A new course within the political science department allows students to work with real life issues both the federal and state government are currently facing.

“The Fiscal Cliff: Taxing, Spending, Debt, and Deficits” is a course designed to give students the opportunity to work both individually and in groups on projects such as balancing the budget, avoiding a government shutdown and reforming different laws and taxes. 

The course is taught by Chuck Moss and Michael or “Mickey” Switalski, both accomplished politicians with extensive backgrounds in local and state government. 

 

Behind the podium

Moss is a law school graduate of University of Detroit Law School. He was a political columnist for The Detroit News and also did political commentary in radio and TV. He has served three terms at the Oakland Country Commission and three terms at the Michigan House of Representatives. Within his three terms at the House, Moss was Chairman of the House of Appropriations Committee. 

Switalski is the newly elected treasurer of Roseville. He is a Roseville native and served on the Roseville City Council. He has served terms two terms as a legislator in the House of Representatives and two terms as a Senator in the Michigan Senate. Switalski has taught classes at Oakland University for three years and has also taught at Macomb Community College. 

In the three and a half hour class, students do a range of activities, from quizzes and readings to debates on current government issues. 

Moss described how topical the class has been and how beneficial it has been for the students.

“The night, for instance, Congress was debating the budget, we came in and debated the budget.

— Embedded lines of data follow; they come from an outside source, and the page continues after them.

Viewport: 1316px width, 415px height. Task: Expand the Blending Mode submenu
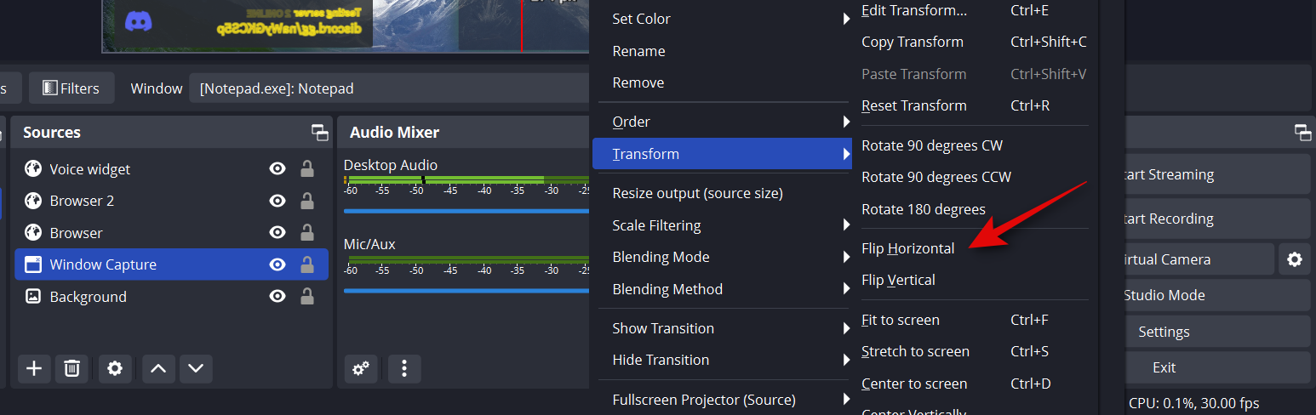point(729,257)
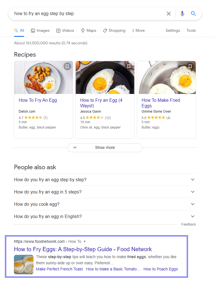Screen dimensions: 215x281
Task: Open the Food Network How to Fry Eggs result
Action: pyautogui.click(x=83, y=249)
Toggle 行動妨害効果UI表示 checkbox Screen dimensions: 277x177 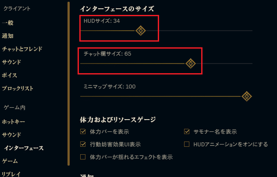[x=83, y=144]
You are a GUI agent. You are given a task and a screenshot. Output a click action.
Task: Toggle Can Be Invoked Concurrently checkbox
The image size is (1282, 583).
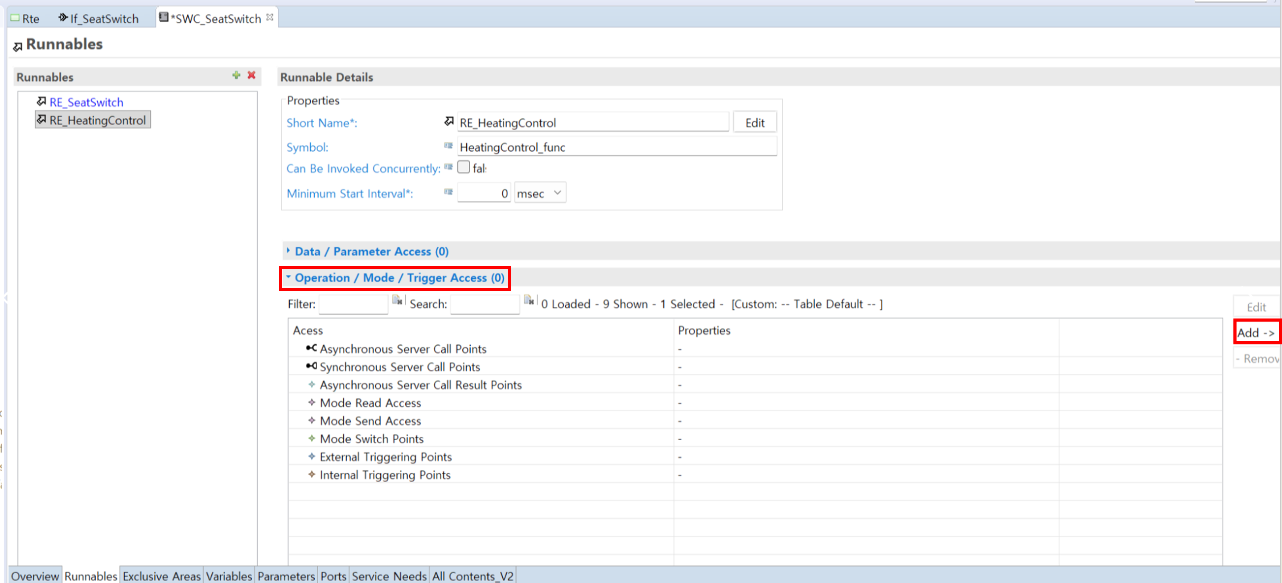[463, 167]
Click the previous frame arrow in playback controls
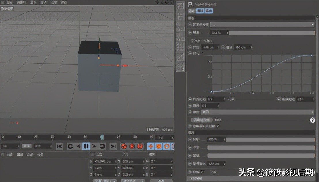This screenshot has width=319, height=182. tap(78, 146)
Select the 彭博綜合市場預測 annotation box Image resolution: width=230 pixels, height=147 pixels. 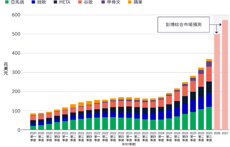click(184, 25)
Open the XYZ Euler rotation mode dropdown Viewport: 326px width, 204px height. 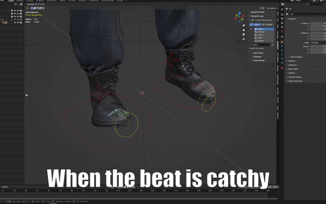318,42
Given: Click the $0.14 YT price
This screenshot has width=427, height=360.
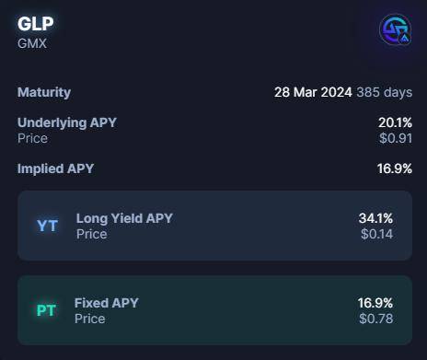Looking at the screenshot, I should (376, 234).
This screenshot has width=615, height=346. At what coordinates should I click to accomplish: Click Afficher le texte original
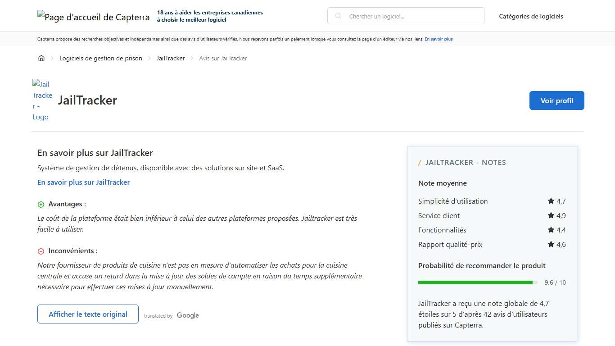[x=88, y=314]

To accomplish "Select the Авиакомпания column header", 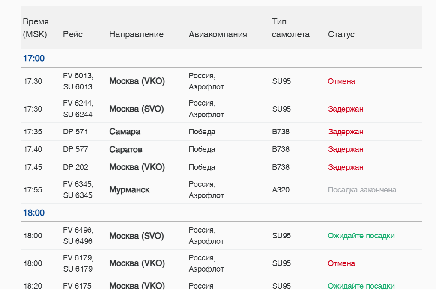I will coord(218,34).
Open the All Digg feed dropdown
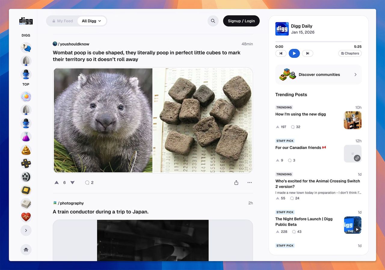The image size is (385, 270). 92,21
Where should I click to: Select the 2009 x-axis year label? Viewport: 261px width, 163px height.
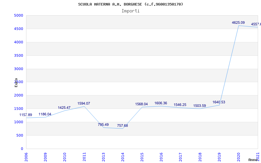point(45,157)
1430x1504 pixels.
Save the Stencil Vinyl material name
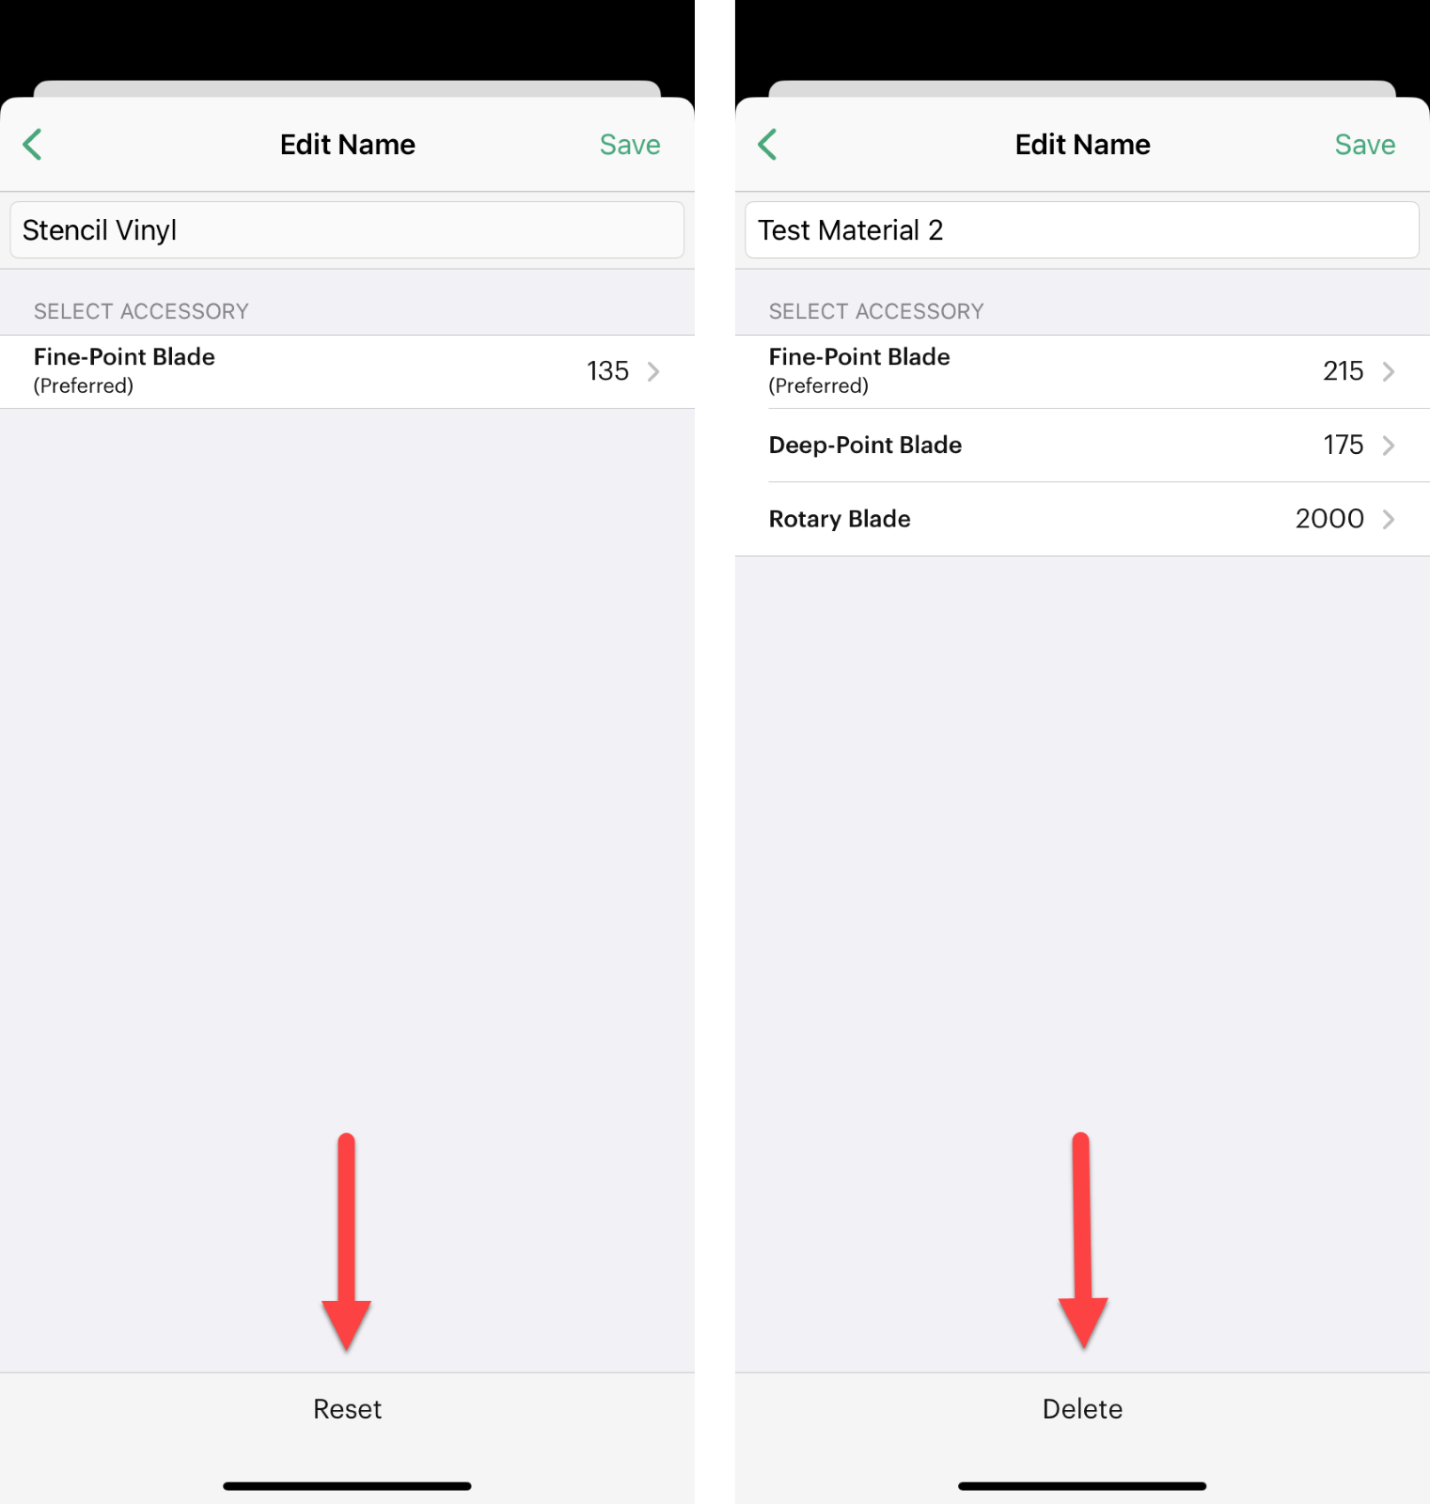(x=630, y=145)
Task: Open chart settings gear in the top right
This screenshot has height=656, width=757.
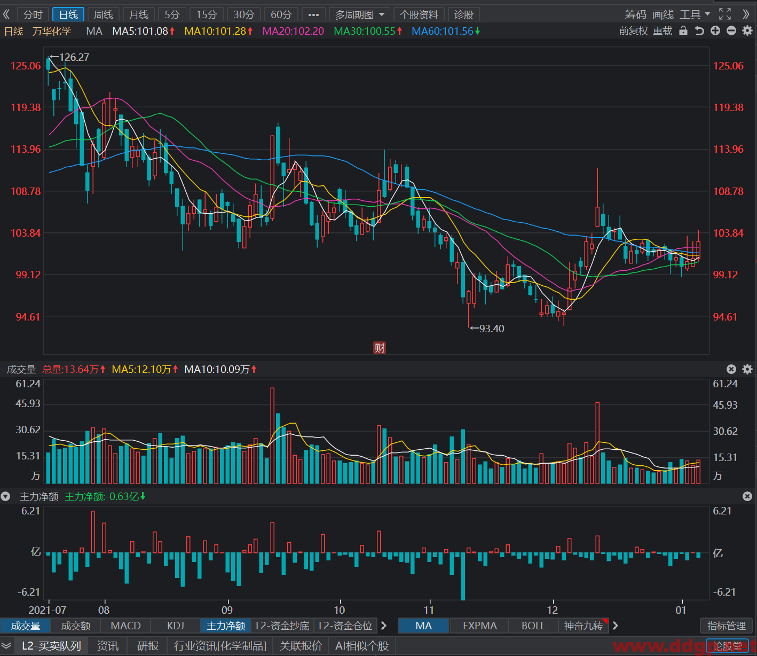Action: coord(747,31)
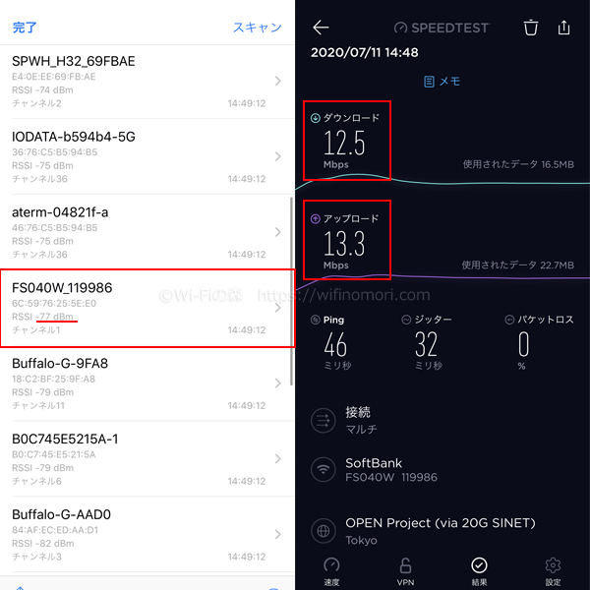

We came in and had half you guys Democrats, half you guys Republicans, half you guys House, half you guys Senate, gave them some objectives and said alright 9:00 p.m. is the equivalent of midnight, the government shuts down at midnight,” he said. “We told them don’t shut down the government, don’t do it, and they got it done.” 

 

Fiscal responsibility

Moss has also been impressed with the students. 

Switalski is pleased to see the students have grown since the beginning of the semester and their focus on the reality of government activities. 

Switalski said there are four people in the class working on their own campaigns.

He said one student asked if being on the legislature in Lansing was as much fun. 

“Way more fun, way more fun!” Moss said with a laugh.